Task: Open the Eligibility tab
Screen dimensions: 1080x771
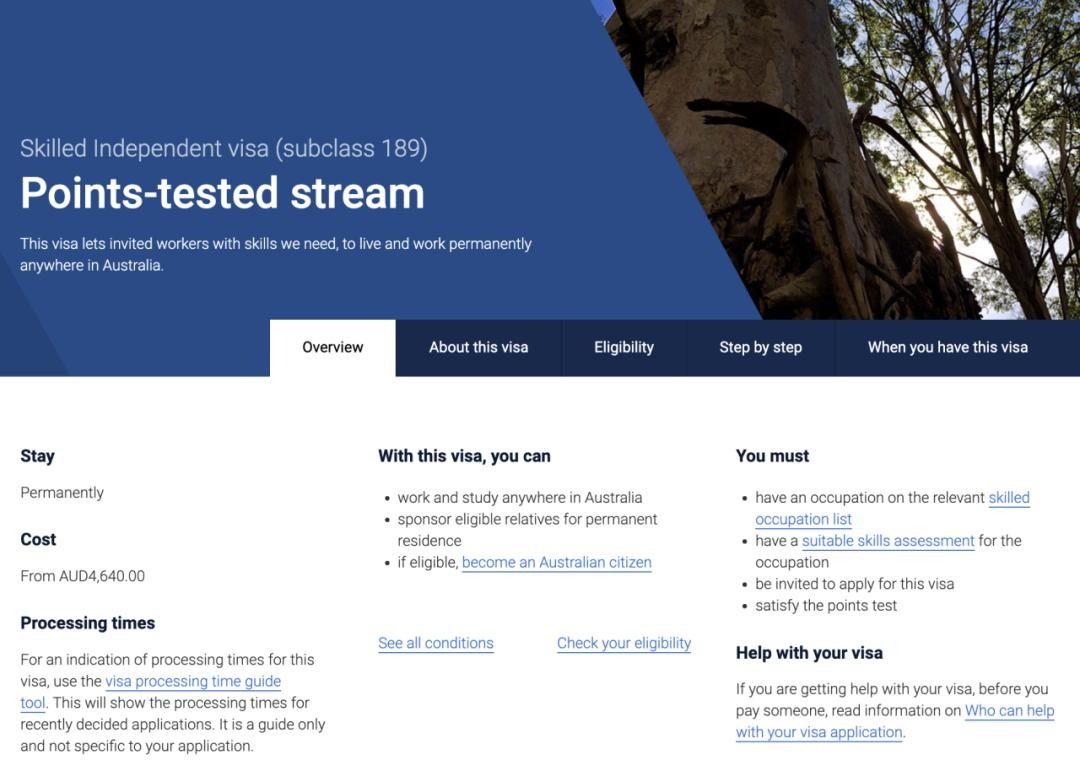Action: point(623,348)
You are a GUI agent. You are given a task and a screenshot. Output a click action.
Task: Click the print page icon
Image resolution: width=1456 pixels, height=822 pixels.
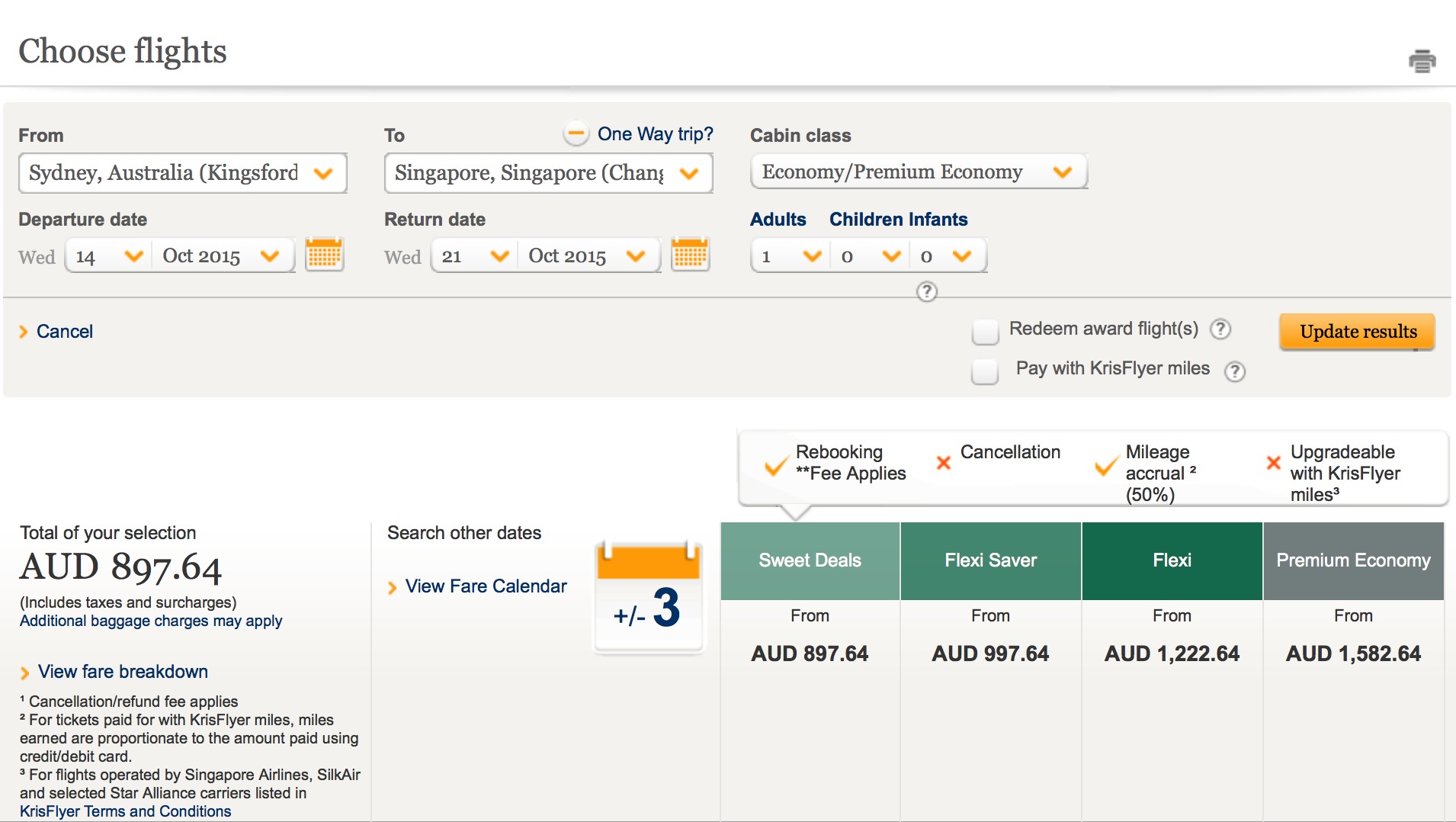1422,61
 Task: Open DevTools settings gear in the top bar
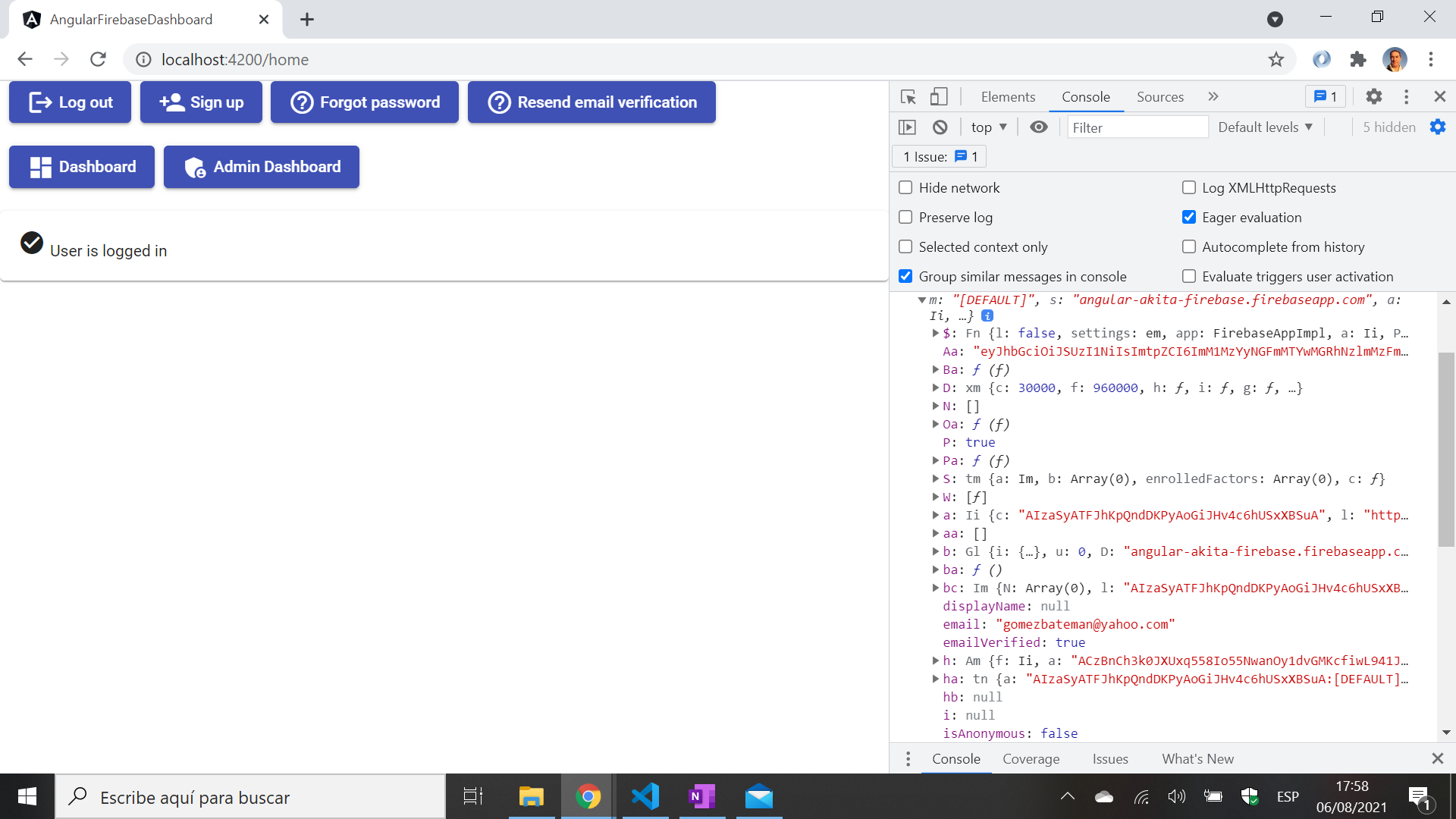click(x=1373, y=97)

· · · · · · ·

■ **할 일**
위 기록에서 "Open"라는 문자열이 들어 있는 줄이 몇 개인지 숫자만 알려 주세요. 대소문자는 구분합니다.

■ **서면 답변**
2